YOUR ASSIGNMENT: Treat the line with "The width and height of the screenshot is (1366, 615)." as the starting point. Write it out and every line after it through the end of the listing below, exactly.
>>
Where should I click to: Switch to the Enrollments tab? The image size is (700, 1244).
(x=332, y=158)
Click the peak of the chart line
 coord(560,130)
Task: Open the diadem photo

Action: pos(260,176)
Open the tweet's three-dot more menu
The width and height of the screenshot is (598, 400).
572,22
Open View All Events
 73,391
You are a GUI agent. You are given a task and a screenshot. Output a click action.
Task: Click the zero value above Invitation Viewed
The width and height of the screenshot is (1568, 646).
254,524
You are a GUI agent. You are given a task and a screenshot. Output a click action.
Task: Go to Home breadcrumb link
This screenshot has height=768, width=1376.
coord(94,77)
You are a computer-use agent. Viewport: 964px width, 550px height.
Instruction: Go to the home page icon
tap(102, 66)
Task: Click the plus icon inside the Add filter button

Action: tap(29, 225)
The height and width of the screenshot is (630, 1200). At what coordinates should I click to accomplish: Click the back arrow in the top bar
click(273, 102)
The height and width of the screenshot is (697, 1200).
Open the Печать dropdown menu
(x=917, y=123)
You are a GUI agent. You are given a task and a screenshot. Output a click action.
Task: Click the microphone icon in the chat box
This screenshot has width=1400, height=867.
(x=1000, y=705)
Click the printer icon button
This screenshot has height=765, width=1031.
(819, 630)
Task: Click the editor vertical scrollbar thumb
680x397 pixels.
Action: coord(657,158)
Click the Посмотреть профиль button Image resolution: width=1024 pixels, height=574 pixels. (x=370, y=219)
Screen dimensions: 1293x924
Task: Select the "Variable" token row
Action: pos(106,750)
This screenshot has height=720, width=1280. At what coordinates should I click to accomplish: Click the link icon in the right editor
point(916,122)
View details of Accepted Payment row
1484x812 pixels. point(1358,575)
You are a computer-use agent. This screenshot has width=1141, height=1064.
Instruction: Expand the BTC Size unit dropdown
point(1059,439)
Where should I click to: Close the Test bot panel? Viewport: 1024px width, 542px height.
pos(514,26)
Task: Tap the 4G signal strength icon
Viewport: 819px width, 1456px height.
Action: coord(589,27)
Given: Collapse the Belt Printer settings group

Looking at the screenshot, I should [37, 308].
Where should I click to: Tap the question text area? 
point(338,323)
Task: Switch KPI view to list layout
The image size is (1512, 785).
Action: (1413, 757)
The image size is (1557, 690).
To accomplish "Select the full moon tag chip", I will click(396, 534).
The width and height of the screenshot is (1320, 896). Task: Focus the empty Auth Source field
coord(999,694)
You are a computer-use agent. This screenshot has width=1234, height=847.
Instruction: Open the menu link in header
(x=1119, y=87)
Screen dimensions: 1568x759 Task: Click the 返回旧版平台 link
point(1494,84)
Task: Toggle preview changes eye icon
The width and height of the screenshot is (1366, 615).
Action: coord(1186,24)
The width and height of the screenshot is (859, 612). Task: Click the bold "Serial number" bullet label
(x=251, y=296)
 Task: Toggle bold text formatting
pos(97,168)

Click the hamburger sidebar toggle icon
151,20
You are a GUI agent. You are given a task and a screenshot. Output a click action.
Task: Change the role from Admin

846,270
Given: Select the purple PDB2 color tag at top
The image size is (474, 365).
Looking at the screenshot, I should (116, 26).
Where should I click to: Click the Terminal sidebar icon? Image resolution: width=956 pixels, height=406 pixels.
<<
ANSWER SECTION:
The width and height of the screenshot is (1366, 615).
Action: coord(1186,24)
The width and height of the screenshot is (859, 612). Task: Click the bold "Serial number" bullet label
(x=251, y=296)
 Task: Toggle bold text formatting
pos(97,168)

Click the hamburger sidebar toggle icon
151,20
You are a GUI agent. You are given a task and a screenshot. Output a click action.
Task: Change the role from Admin

846,270
Given: Select the purple PDB2 color tag at top
The image size is (474, 365).
Looking at the screenshot, I should (116, 26).
Where should I click to: Click the Terminal sidebar icon? Image resolution: width=956 pixels, height=406 pixels.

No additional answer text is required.